In the scrapbooking Nani-world, last night I finished the last folder in November of 2008 and all that’s left is the December folder. That will be my focus for next month because finishing that only folder left with complete 2008! My main area of concentration for the rest of this month will be in 2011, which also starts with November right now. It has only 4 folders, so I may start December with 2 years of the 6 I’m working on with just a few layouts to complete. I might actually be only working on layouts for 2015 by this time next year! David and I were talking about getting some proofreading time set up soon. The greatest challenge for me there is he has to do the proofreading on my computer because I have a ton of fonts he doesn’t have so he can’t open the files on his computer to make changes…and I know there will be corrections to make!


I read an article yesterday called When copy-and-paste ruled America at Smithsonian.com. It’s a 2-page article about the history of scrapbooking. Very cool read. It talks about how print media and the start of scrapbooking was a natural combination, how men and women scrapbooked and why. Mark Twain made the verb scrapbooking popular and marketed his self-adhesive scrapbooks. It was fascinating and it really does show that the very roots of scrapbooks were so much the Smash book idea of today and that digital scrapbooking in the digital age is as natural as those smash-style books were at the dawn of print media for the same reasons. It’s a fun read and it really makes my daily diary-scrapbooks pretty timeless too.

Speaking of those diary scrapbook pages, here is week 44:

I didn’t record the credits as I go on this one, but if there is a paper or element you see that you’d like to know more about, leave a comment or drop me an email and I’ll look it up! I have them all done through last week, week 45, but last week had some not-bloggy stuff.


I've discovered that I'm becoming enamored of the deco owls I've seen so much lately. An Instagram friend keeps showing dishes she's prepared with deco owl salt and pepper shakers in the photos. I've also found so many owl coffee mugs! It started as simple owls like that in scrapbook kits and it just grew on me LOL

I grumble about Christmas marketing completely overshadowing Thanksgiving, but I found this photo that I love!


It was called a vegan turkey when it was shared on Facebook, but if I was having a big enough party I’d definitely make this fruit tray regardless of the meat-eating status of my guests. It is, however, a great way to have the tradition of a Thanksgiving turkey for non-meat eating guests!


David found a bottle of Pumpkin Spice Coffeemate for me yesterday.

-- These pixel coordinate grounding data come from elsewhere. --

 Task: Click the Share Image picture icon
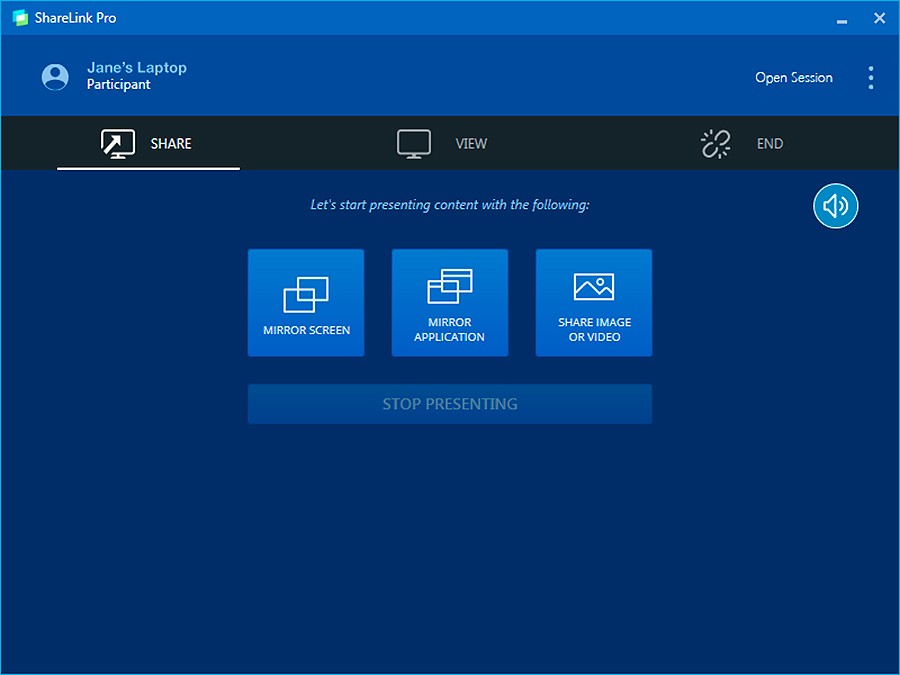pos(594,287)
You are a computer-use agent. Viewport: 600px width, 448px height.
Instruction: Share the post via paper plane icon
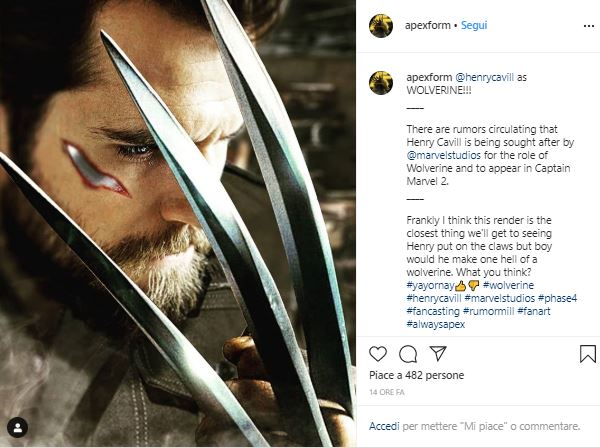tap(438, 353)
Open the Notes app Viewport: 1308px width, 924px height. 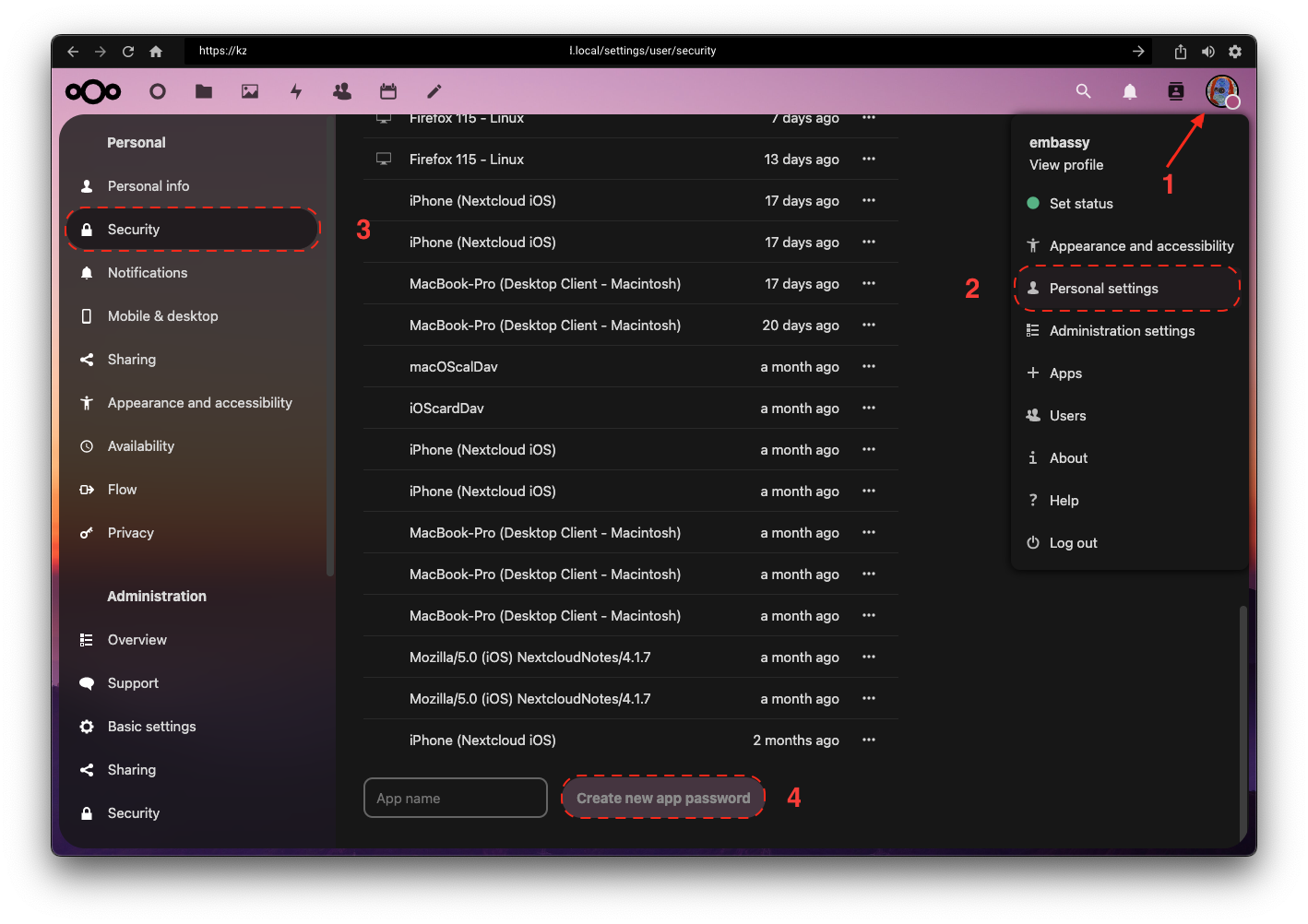coord(433,91)
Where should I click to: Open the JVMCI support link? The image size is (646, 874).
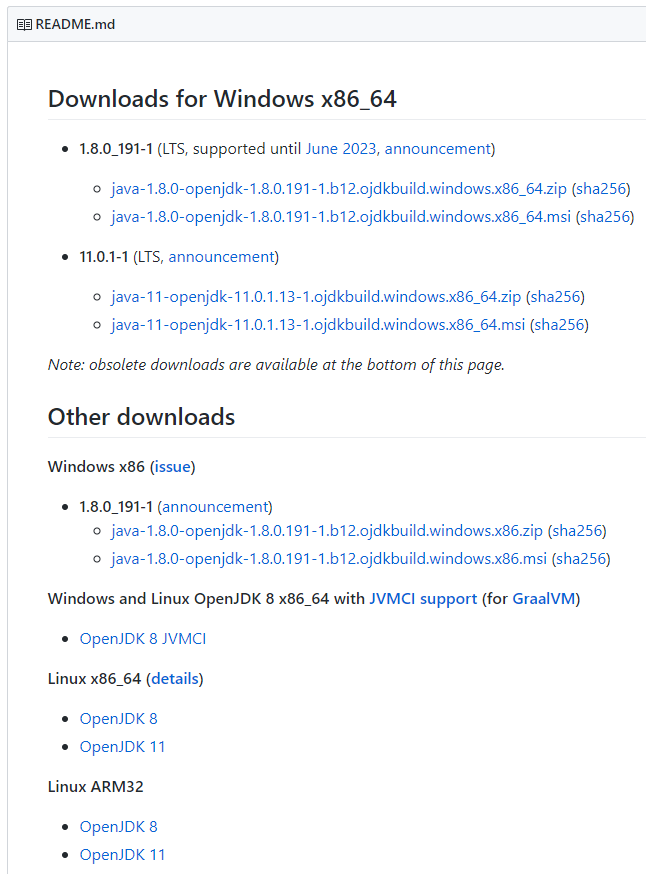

I know, it’s late in the pumpkin spice season to be getting my first bottle, but every time I’ve been in the grocery store they’ve been out of it! I actually would’ve preferred the smaller bottle but all David saw was the bigger one. I don’t use it in coffee, I use it in oatmeal! That’s what breakfast was this morning. A quarter cup of flavored creamer is just rich enough and just sweet enough to make incredible oatmeal! It’s 8 weight watcher points for the whole bowl of oatmeal but matched with a single point powdered coffee creamer and a free fruit, it’s within my preferred 10 points for breakfast and on a day I awoke to a couple inches of snow outside it was WELL worth it!

I said I was going to try to be positive today so as far as the weather goes let me just say “Pumpkin Spice Oatmeal!!!!”